Google-Blogger synergy? Not much.

Back when Google purchased Blogger, there was a lot of talk about what Blogger could do for Google, and what Google could do better with and for Blogger. One of the most frequently mentioned things was indexing: either Google would selectively index Blogger-powered blogs faster and better, or they would not be evil, and would index all blogs faster and better.

Well, doesn’t much look like it, at least for Blogger-powered blogs on Blog*Spot. Go to any random Blog*Spot address and look for the robots.txt file, that tells search engine crawlers what they can and can’t access. My FAQ blog will do. Hit refresh a few times. As of this moment, what you should see is one of two things, for any given refresh, either:

User-agent: msnbot
Disallow: /


User-agent: msnbot
Disallow: /
User-agent: googlebot
Disallow: /

Completely banning Google’s crawler from any page on a given Blog*Spot blog, sometimes, randomly, maybe a bit less that half the time, doesn’t exactly strike me as good synergy. Does seem like it would explain why I’ve heard people complaining that their Google-powered site search for their Blog*Spot blog isn’t working right anymore, though. If half the time Googlebot gets told to stay away, you’re not going to be very well indexed. Maybe Yahoo! has a similar site-search form?

Oh, and the banning of msnbot? That’s just rude. Funny, but rude.


Comment by Mark A. Hershberger #
2004-02-27 18:55:19

* sites are all served from the same IP, but that IP is probably being served by multiple hosts. Looks like they aren’t all configured identically.

A pretty innocent sysadmin error.

Still, ya gotta wonder why they want(ed) to block googlebot.

As for banning msnbot:

Comment by Phil Ringnalda #
2004-02-27 19:33:06

Not sure I buy that as an explanation for banning msnbot. After all, you can’t ban it for ignoring your robots.txt when the only thing your robots.txt has to say is that msnbot is banned.

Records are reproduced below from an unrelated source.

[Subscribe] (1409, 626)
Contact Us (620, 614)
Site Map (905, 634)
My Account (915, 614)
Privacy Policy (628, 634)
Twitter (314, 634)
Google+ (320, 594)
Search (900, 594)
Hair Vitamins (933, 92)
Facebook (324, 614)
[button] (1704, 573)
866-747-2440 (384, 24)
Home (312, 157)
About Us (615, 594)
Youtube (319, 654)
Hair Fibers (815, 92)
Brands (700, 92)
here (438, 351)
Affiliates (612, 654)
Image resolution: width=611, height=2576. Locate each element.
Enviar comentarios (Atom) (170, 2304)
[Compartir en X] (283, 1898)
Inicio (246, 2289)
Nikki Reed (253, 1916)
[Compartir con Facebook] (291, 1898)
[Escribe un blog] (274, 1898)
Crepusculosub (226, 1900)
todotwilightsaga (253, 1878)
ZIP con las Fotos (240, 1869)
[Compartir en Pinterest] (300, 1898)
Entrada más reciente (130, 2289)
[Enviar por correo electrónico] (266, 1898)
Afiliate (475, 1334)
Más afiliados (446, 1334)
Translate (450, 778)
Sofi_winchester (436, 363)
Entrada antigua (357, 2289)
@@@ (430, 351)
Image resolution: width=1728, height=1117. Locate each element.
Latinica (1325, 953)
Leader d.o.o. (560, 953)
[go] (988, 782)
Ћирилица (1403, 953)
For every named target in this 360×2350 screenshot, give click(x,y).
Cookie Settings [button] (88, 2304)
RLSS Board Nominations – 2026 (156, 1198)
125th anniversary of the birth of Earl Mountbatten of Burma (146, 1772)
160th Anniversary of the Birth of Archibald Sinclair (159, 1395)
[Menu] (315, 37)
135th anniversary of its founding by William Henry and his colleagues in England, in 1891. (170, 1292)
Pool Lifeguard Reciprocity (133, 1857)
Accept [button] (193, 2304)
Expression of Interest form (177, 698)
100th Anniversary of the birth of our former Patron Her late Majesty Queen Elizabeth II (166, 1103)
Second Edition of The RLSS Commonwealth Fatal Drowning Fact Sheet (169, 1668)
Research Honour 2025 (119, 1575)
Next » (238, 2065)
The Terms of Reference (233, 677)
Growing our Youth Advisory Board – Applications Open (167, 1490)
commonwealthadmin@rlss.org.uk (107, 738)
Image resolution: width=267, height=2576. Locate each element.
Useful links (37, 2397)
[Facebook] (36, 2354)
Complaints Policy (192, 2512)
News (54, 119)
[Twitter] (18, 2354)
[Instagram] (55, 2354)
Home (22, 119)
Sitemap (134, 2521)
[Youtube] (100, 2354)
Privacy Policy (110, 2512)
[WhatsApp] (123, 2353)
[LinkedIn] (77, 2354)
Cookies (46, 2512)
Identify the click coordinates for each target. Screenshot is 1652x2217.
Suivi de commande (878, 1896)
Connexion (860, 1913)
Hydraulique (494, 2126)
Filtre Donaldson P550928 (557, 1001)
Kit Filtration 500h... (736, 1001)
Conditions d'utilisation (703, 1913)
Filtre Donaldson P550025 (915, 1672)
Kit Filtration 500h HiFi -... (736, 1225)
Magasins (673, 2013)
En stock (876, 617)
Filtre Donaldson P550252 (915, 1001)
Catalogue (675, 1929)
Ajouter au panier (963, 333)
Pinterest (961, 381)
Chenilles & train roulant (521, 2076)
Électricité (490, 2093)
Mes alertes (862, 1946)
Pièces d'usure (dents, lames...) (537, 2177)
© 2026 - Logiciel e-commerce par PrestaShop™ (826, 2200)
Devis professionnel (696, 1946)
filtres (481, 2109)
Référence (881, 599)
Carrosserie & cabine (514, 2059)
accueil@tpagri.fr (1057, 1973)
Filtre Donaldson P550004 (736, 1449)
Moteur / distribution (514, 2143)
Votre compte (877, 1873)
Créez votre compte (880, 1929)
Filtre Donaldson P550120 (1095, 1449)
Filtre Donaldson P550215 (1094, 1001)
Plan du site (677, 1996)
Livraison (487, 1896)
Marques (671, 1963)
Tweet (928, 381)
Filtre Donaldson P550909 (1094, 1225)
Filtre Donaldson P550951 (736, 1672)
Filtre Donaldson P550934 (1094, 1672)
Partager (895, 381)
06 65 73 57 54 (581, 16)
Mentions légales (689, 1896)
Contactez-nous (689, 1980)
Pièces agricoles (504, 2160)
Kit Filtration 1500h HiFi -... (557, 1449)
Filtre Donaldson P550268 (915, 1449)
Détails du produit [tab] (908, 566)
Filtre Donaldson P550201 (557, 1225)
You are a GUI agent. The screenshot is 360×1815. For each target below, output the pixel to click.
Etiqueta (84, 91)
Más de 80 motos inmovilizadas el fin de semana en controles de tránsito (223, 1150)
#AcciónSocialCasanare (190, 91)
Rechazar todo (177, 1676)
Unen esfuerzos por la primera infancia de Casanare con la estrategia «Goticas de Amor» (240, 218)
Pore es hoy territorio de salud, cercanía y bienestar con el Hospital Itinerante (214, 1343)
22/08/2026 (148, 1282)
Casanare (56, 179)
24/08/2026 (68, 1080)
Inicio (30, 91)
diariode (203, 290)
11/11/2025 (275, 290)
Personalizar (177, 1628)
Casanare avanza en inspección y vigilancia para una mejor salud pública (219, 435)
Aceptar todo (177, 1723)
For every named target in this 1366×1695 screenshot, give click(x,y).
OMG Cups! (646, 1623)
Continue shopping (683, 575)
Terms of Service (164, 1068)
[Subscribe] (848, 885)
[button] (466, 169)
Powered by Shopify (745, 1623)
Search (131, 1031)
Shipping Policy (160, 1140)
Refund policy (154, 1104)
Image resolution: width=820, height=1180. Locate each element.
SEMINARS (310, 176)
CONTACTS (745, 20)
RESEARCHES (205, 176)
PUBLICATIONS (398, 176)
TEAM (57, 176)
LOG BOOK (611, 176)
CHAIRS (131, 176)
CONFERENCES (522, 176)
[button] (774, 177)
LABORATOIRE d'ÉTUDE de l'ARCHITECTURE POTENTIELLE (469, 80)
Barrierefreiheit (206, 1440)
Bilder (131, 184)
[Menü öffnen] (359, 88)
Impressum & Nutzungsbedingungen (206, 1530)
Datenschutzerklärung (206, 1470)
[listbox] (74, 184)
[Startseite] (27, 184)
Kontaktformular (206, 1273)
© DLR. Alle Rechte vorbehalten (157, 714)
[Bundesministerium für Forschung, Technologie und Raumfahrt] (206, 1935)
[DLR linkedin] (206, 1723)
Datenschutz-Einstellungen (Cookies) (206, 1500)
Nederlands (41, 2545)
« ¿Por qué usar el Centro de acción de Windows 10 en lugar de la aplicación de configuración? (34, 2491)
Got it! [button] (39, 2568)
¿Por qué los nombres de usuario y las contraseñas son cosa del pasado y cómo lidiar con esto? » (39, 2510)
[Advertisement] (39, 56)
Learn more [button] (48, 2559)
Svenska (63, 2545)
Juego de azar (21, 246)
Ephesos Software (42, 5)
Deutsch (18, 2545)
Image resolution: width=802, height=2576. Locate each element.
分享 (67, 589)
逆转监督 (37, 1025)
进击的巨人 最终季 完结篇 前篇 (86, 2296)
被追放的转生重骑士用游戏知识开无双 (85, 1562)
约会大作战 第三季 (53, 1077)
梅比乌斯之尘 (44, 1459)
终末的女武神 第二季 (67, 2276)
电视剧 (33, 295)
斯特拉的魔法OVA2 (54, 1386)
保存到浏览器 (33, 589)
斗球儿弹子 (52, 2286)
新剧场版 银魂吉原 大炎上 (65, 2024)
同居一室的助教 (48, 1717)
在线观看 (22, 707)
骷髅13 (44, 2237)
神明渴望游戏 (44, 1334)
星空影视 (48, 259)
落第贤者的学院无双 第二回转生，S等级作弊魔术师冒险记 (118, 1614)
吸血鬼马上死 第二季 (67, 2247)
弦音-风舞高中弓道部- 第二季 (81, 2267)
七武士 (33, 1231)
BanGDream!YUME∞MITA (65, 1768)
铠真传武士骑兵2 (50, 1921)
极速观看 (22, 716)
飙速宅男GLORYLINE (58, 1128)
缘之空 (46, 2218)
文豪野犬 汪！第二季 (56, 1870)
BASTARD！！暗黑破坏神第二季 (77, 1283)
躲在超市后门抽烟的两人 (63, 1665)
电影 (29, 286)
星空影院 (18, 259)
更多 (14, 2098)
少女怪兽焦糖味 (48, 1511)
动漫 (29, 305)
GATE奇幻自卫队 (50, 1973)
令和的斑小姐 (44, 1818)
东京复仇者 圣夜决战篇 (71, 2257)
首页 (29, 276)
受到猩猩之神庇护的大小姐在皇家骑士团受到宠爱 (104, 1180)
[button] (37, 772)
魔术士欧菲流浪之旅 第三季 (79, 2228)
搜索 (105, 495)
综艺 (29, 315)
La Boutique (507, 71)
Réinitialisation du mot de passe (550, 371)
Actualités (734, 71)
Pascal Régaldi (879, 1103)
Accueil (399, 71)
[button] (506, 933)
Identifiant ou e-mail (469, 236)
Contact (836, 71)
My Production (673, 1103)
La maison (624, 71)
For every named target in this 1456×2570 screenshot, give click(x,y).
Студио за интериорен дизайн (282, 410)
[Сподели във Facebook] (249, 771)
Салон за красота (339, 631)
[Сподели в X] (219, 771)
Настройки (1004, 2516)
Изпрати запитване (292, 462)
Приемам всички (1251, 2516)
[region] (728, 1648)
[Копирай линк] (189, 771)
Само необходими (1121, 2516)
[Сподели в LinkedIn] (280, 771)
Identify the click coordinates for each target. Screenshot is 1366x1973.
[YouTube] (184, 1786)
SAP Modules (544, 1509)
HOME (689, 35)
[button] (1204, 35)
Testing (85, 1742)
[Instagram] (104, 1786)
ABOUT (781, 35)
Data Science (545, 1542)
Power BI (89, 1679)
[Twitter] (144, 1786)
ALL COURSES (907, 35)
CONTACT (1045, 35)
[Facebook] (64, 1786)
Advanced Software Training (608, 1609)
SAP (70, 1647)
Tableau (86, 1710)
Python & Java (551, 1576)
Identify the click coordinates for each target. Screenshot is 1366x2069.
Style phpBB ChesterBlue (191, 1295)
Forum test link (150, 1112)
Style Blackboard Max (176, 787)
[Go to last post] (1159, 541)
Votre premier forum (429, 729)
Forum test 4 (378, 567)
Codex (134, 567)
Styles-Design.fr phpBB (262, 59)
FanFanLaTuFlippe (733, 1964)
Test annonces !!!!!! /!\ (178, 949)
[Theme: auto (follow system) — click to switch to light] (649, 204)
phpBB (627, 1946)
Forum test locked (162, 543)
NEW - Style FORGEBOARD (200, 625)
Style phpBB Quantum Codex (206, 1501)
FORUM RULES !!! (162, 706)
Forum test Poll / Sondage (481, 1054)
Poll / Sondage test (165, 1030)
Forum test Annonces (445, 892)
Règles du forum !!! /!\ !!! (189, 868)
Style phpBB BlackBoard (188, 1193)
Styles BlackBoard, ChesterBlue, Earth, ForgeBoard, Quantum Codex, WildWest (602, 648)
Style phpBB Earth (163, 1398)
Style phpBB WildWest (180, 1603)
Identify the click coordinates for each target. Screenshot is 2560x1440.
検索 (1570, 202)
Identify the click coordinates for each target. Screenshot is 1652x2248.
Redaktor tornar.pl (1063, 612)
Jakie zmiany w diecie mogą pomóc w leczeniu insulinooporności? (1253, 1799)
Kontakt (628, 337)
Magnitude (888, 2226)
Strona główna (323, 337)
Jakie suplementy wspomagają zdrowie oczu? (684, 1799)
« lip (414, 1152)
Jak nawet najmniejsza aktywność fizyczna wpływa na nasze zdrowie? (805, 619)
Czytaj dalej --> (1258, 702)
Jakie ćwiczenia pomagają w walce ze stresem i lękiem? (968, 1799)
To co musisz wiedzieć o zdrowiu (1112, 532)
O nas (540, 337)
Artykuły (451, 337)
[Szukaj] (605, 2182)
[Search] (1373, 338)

I’d be willing to believe that msnbot was hitting them harder than they could handle, except that they’re supposed to be on Google’s infinitely-scalable servers now, and surely they would have thought about how it would look to have msnbot banned from searching Google’s blogs.

Never ascribe to malice, yes, but for something that would look this bad?

Comment by Carl Garland #
2004-02-27 19:20:29

One possibility is since all the content lies within the Google realm they may just be smarter about their allocation of resources. It would be trivial to index their own blogs themselves and only when needed/updated. That would prevent the extra load on their servers and bandwidth following links from external pages.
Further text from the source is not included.